I'm still not sure if this is a good solution though?

[oZakari]

Hi @cspring86, I see your concerns. Let me work through this tomorrow a bit more and get back to you to see how to best structure the directory. The toughest part as you mentioned will be staying in sync with the upstream policies. However, we are working on refactoring ALZ-Bicep, so the Accelerator should be a bit more flexible in the future. Will get back to you shortly👍🏼

[cspring86]

Thanks @oZakari !

No rush though. This solution, although the initial changes were a bit painful and have ended up with me modifying the ci-template.yaml file (owned by you guys and may be overwritten every time I re-run the Accelerator), does make modifying existing policies or adding new policies pretty simple now and has kept the amount of copying from the ALZ-Bicep module down to a minimum.

For completion, the solution I've gone with for now is to copy the Bicep module across (to config/custom-modules/policy/assignments/alzDefaults/alzDefaultPolicyAssignments.bicep) and to update it's file paths to reference the ALZ-Bicep files when fetched within the pipeline. This means I don't have to copy across potentially hundreds of files from the ALZ-Bicep repo, but has resulted in an update to the ci-template.yaml file such that it also fetches the ALZ-Bicep files like the other pipeline jobs. Any policies I need to modify or add new can then be placed into config/custom-modules/policy/assignments/lib/policy_assignments with the Bicep module updated to reference my policy, not the ALZ-Bicep policy. Keeping in sync with upstream changes will be a pain, mainly around the Bicep module tbh, but it's working well for now.

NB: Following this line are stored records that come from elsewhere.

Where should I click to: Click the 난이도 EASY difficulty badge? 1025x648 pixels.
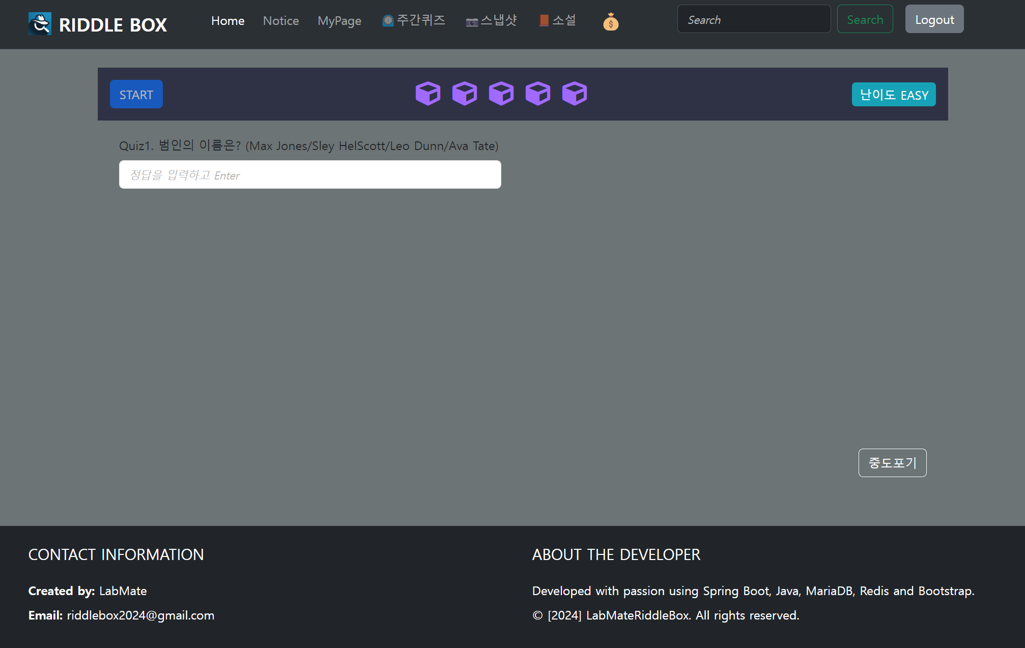pos(893,95)
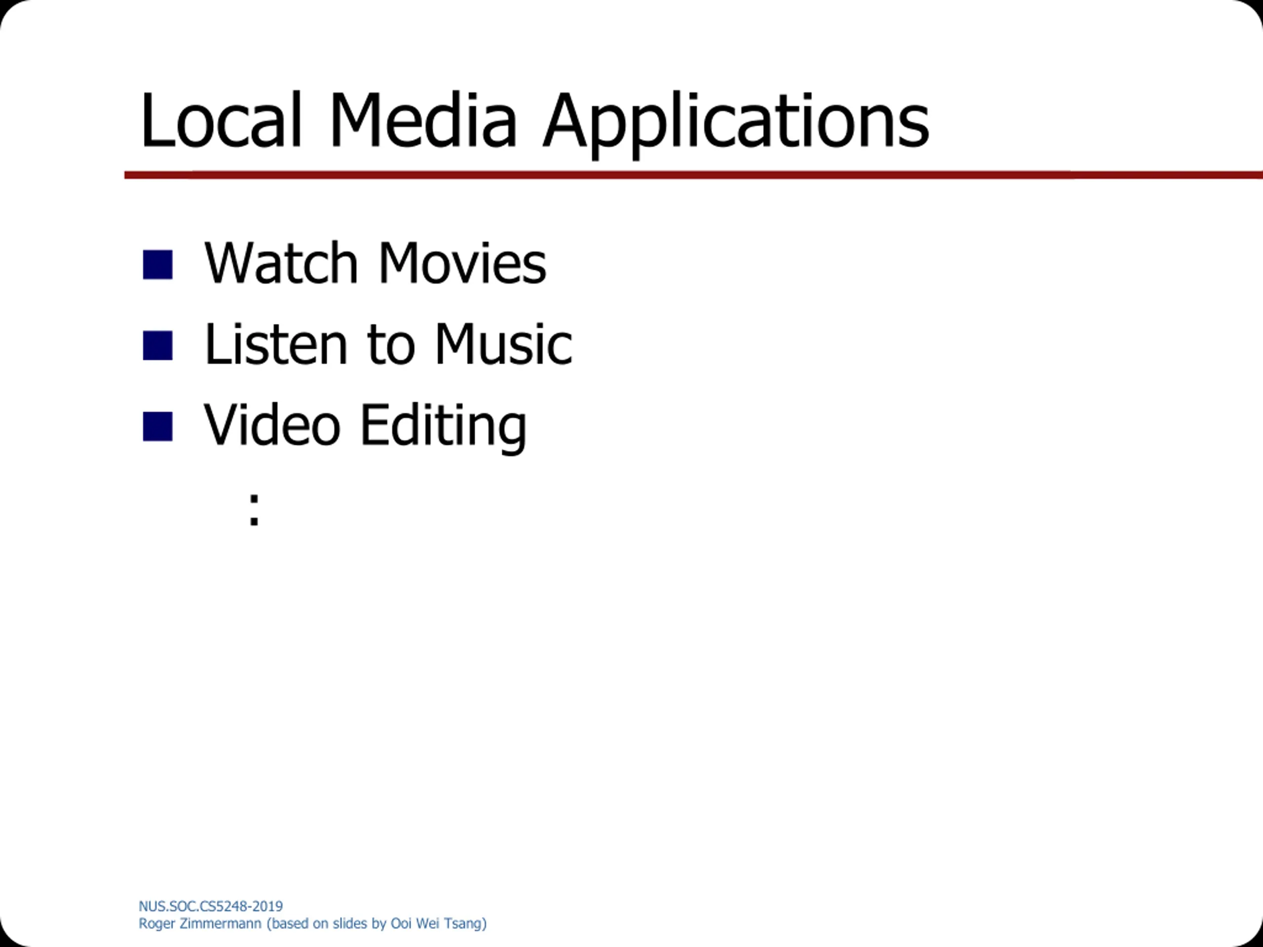The image size is (1263, 947).
Task: Click the word Media in the title
Action: tap(423, 121)
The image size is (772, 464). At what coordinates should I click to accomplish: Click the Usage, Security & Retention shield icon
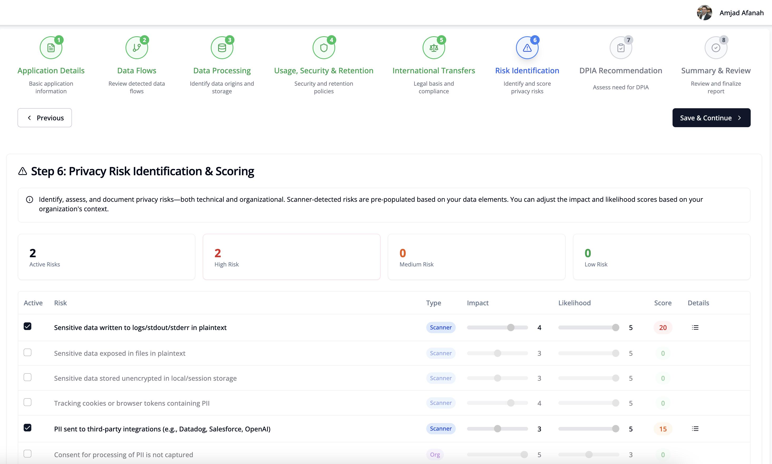pos(323,48)
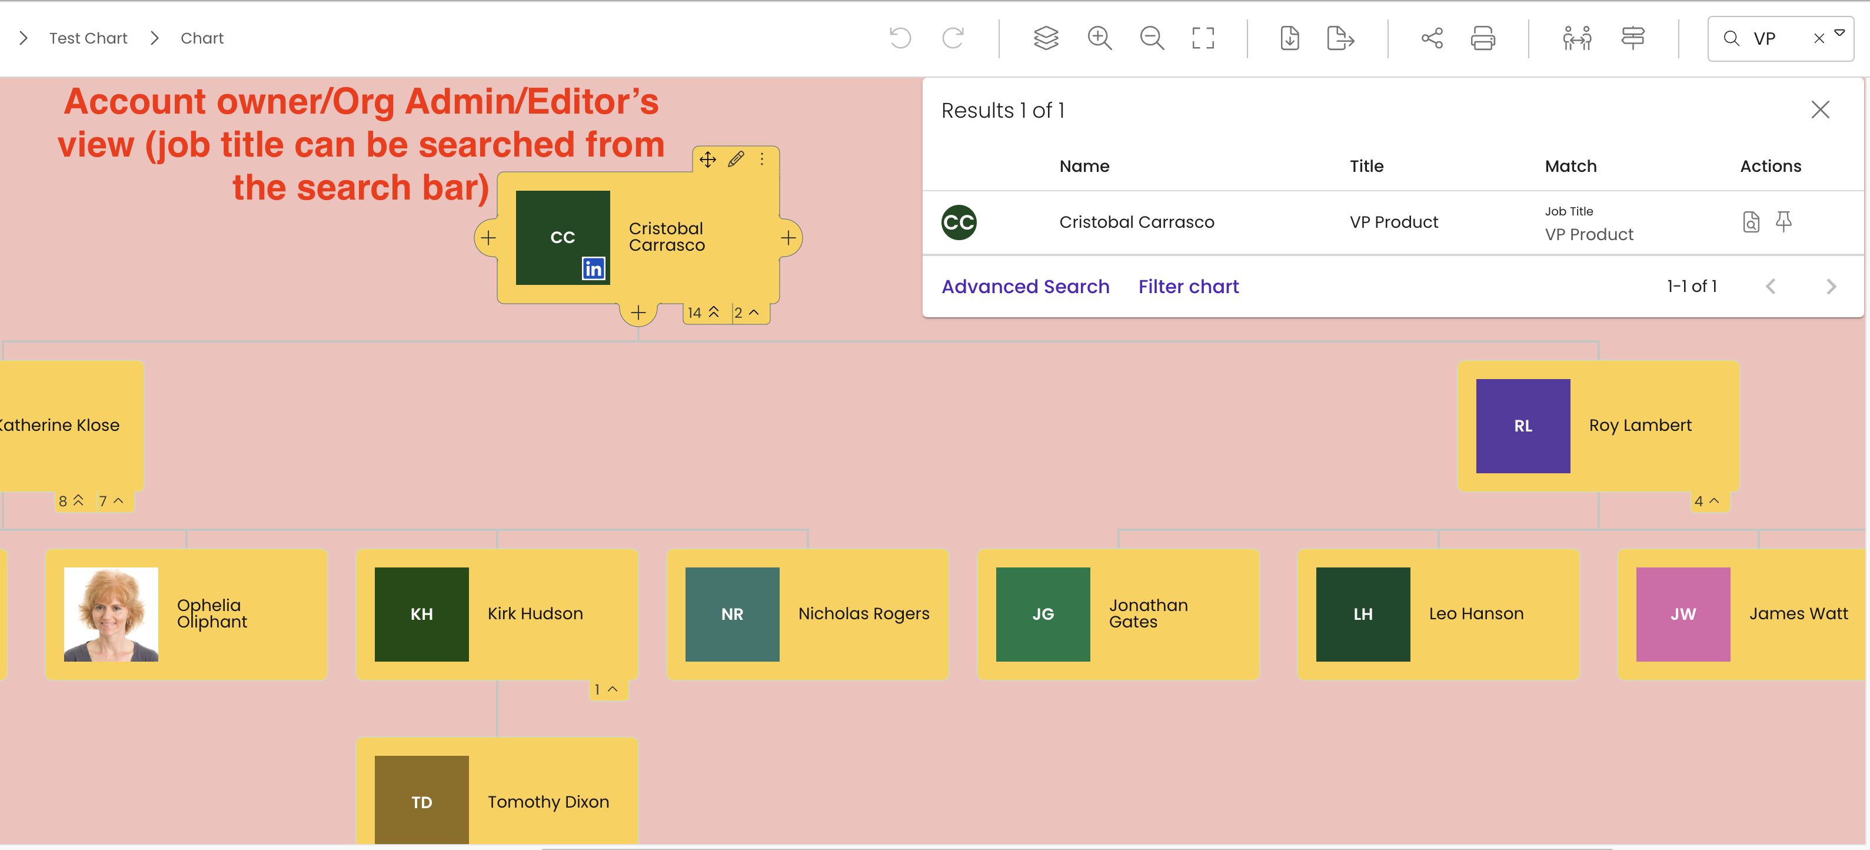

As stated, the ideal solution would be to expose configuration in the "alz-mgmt" repository to achieve the same effect i.e. an "overrides" section for policies where you can override any part of a policies parameters as well as a known directory in "alz-mgmt" where additional policies can be included.

[oZakari]

Ok, thank you @cspring86 for letting me know your solution is working for you at the moment. Appreciate the feedback and will get back to you soon.